Pixel coordinate grounding records:
★ ★ ★

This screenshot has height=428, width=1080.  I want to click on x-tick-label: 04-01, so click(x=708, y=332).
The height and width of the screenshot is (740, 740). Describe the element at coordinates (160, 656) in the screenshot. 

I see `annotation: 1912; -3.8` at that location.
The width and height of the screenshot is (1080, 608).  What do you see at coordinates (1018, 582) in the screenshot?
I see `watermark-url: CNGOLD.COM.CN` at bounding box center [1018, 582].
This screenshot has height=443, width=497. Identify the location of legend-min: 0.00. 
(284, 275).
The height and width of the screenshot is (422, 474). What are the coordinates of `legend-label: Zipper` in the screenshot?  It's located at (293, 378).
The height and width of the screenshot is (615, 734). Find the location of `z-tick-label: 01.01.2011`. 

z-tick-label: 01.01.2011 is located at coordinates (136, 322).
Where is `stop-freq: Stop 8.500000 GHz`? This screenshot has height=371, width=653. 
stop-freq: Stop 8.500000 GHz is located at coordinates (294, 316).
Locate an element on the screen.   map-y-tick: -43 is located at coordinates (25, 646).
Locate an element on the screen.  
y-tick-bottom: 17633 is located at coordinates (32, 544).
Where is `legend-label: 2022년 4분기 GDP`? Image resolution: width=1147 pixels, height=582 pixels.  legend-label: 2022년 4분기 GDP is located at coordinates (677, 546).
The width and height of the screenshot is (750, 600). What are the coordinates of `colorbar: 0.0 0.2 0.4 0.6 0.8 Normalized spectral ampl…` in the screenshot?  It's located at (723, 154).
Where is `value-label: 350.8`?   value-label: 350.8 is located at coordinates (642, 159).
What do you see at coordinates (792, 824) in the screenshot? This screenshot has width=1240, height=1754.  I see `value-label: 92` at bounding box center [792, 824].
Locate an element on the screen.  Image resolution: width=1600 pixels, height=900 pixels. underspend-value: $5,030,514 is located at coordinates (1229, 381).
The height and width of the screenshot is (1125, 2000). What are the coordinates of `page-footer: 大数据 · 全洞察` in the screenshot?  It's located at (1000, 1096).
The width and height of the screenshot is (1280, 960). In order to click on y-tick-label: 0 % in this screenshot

★ ★ ★

Copy out every one of the records above word for word, with nothing changed.

◆ **RESPONSE**
This screenshot has height=428, width=1080.  I want to click on x-tick-label: 04-01, so click(x=708, y=332).
The height and width of the screenshot is (740, 740). Describe the element at coordinates (160, 656) in the screenshot. 

I see `annotation: 1912; -3.8` at that location.
The width and height of the screenshot is (1080, 608).  What do you see at coordinates (1018, 582) in the screenshot?
I see `watermark-url: CNGOLD.COM.CN` at bounding box center [1018, 582].
This screenshot has height=443, width=497. Identify the location of legend-min: 0.00. 
(284, 275).
The height and width of the screenshot is (422, 474). What are the coordinates of `legend-label: Zipper` in the screenshot?  It's located at (293, 378).
The height and width of the screenshot is (615, 734). Find the location of `z-tick-label: 01.01.2011`. 

z-tick-label: 01.01.2011 is located at coordinates (136, 322).
Where is `stop-freq: Stop 8.500000 GHz`? This screenshot has height=371, width=653. 
stop-freq: Stop 8.500000 GHz is located at coordinates (294, 316).
Locate an element on the screen.   map-y-tick: -43 is located at coordinates (25, 646).
Locate an element on the screen.  
y-tick-bottom: 17633 is located at coordinates (32, 544).
Where is `legend-label: 2022년 4분기 GDP`? Image resolution: width=1147 pixels, height=582 pixels.  legend-label: 2022년 4분기 GDP is located at coordinates (677, 546).
The width and height of the screenshot is (750, 600). What are the coordinates of `colorbar: 0.0 0.2 0.4 0.6 0.8 Normalized spectral ampl…` in the screenshot?  It's located at (723, 154).
Where is `value-label: 350.8`?   value-label: 350.8 is located at coordinates (642, 159).
What do you see at coordinates (792, 824) in the screenshot? This screenshot has width=1240, height=1754.  I see `value-label: 92` at bounding box center [792, 824].
Locate an element on the screen.  Image resolution: width=1600 pixels, height=900 pixels. underspend-value: $5,030,514 is located at coordinates (1229, 381).
The height and width of the screenshot is (1125, 2000). What are the coordinates of `page-footer: 大数据 · 全洞察` in the screenshot?  It's located at (1000, 1096).
The width and height of the screenshot is (1280, 960). In order to click on y-tick-label: 0 % in this screenshot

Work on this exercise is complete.